Alternative considerations include two puffs twice daily of glycopyrrolate 9 mcg/formoterol fumarate 4.8 mcg (Bevespi Aerosphere) or one capsule inhaled twice daily of indacterol 27.5 mcg /glycopyrrolate 15.6 mcg (Utibron Neohaler). None of these agents are major substrates of CYP3A4, thus avoiding a pharmacokinetic interaction with cobicistat in the patient’s HIV regimen.


1.Saberi P, Phengrasamy T, Nguyen DP. Inhaled corticosteroid use in HIV-positive individuals taking protease inhibitors: a review of pharmacokinetics, case reports and clinical management. HIV Med. 2013;114(9):519-529.
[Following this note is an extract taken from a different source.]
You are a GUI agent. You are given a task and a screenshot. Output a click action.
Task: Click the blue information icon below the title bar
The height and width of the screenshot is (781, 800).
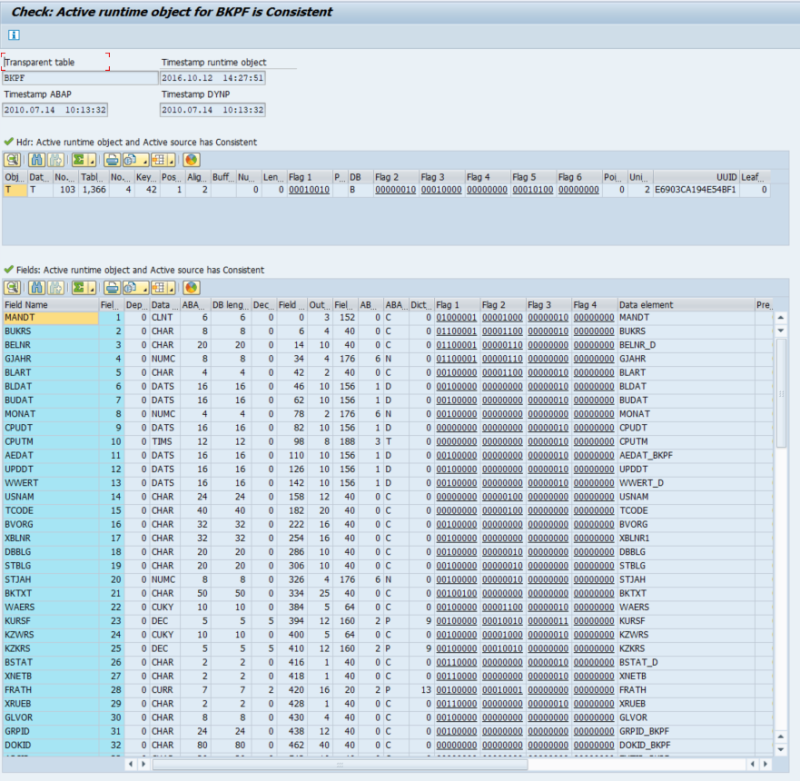coord(13,34)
2.Panel on Antiretroviral Guidelines for Adults and Adolescents. Guidelines for the use of antiretroviral agents in HIV-1-infected adults and adolescents. Department of Health and Human Services. Available at http://bit.ly/1fEQrl8.

3.Global Strategy for the Diagnosis, Management and Prevention of COPD, Global Initiative for Chronic Obstructive Lung Disease (GOLD) 2017. http://bit.ly/2tSvEmp.

4.Boyd SD, Hadigan C, McManus M, Chairez C, Nieman LK, et al. Influence of low-dose ritonavir with and without darunavir on the pharmacokinetics and pharmacodynamics of inhaled beclomethasone. J Acquir Immune Defic Syndr. 2013;63(3):355-361.